» **EXERCISE PROMPT**
Repeat the lines below, putting "Locate" wherever "Find the location of" appears and leaving everything else the same.

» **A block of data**
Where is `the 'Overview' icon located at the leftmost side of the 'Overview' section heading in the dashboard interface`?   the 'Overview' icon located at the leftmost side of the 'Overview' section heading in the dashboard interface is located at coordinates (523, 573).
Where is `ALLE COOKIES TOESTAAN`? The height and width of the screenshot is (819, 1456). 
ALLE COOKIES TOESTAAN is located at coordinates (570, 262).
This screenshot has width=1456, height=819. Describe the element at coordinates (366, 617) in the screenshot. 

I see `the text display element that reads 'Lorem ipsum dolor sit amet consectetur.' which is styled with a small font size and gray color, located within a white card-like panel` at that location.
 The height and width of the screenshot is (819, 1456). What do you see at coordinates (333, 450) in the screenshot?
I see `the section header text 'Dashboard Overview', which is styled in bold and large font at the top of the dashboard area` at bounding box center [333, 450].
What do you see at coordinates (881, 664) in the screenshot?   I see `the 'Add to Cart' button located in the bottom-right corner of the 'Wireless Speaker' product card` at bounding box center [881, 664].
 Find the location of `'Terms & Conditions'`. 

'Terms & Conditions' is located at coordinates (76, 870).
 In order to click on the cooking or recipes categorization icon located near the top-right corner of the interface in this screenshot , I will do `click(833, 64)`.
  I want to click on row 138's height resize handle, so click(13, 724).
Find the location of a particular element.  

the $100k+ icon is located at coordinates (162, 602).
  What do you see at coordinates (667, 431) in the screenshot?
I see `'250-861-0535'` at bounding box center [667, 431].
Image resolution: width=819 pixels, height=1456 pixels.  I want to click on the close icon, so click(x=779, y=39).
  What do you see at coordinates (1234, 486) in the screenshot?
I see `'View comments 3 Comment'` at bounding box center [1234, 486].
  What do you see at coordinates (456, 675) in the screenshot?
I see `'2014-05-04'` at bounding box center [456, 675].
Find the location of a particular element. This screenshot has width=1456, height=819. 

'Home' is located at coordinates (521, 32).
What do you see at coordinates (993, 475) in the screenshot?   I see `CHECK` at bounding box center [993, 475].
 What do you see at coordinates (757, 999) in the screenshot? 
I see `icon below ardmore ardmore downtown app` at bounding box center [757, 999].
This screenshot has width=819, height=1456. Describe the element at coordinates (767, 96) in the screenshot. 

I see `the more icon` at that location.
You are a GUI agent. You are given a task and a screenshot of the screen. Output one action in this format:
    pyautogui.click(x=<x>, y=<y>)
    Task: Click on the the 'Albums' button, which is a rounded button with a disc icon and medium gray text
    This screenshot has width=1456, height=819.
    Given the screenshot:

» **RESULT**
Where is `the 'Overview' icon located at the leftmost side of the 'Overview' section heading in the dashboard interface`?   the 'Overview' icon located at the leftmost side of the 'Overview' section heading in the dashboard interface is located at coordinates (523, 573).
Where is `ALLE COOKIES TOESTAAN`? The height and width of the screenshot is (819, 1456). 
ALLE COOKIES TOESTAAN is located at coordinates (570, 262).
This screenshot has width=1456, height=819. Describe the element at coordinates (366, 617) in the screenshot. 

I see `the text display element that reads 'Lorem ipsum dolor sit amet consectetur.' which is styled with a small font size and gray color, located within a white card-like panel` at that location.
 The height and width of the screenshot is (819, 1456). What do you see at coordinates (333, 450) in the screenshot?
I see `the section header text 'Dashboard Overview', which is styled in bold and large font at the top of the dashboard area` at bounding box center [333, 450].
What do you see at coordinates (881, 664) in the screenshot?   I see `the 'Add to Cart' button located in the bottom-right corner of the 'Wireless Speaker' product card` at bounding box center [881, 664].
 Locate `'Terms & Conditions'`. 

'Terms & Conditions' is located at coordinates (76, 870).
 In order to click on the cooking or recipes categorization icon located near the top-right corner of the interface in this screenshot , I will do `click(833, 64)`.
  I want to click on row 138's height resize handle, so click(13, 724).
Locate a particular element.  

the $100k+ icon is located at coordinates (162, 602).
  What do you see at coordinates (667, 431) in the screenshot?
I see `'250-861-0535'` at bounding box center [667, 431].
Image resolution: width=819 pixels, height=1456 pixels.  I want to click on the close icon, so click(x=779, y=39).
  What do you see at coordinates (1234, 486) in the screenshot?
I see `'View comments 3 Comment'` at bounding box center [1234, 486].
  What do you see at coordinates (456, 675) in the screenshot?
I see `'2014-05-04'` at bounding box center [456, 675].
Locate a particular element. This screenshot has width=1456, height=819. 

'Home' is located at coordinates (521, 32).
What do you see at coordinates (993, 475) in the screenshot?   I see `CHECK` at bounding box center [993, 475].
 What do you see at coordinates (757, 999) in the screenshot? 
I see `icon below ardmore ardmore downtown app` at bounding box center [757, 999].
This screenshot has width=819, height=1456. Describe the element at coordinates (767, 96) in the screenshot. 

I see `the more icon` at that location.
You are a GUI agent. You are given a task and a screenshot of the screen. Output one action in this format:
    pyautogui.click(x=<x>, y=<y>)
    Task: Click on the the 'Albums' button, which is a rounded button with a disc icon and medium gray text
    This screenshot has width=1456, height=819.
    Given the screenshot:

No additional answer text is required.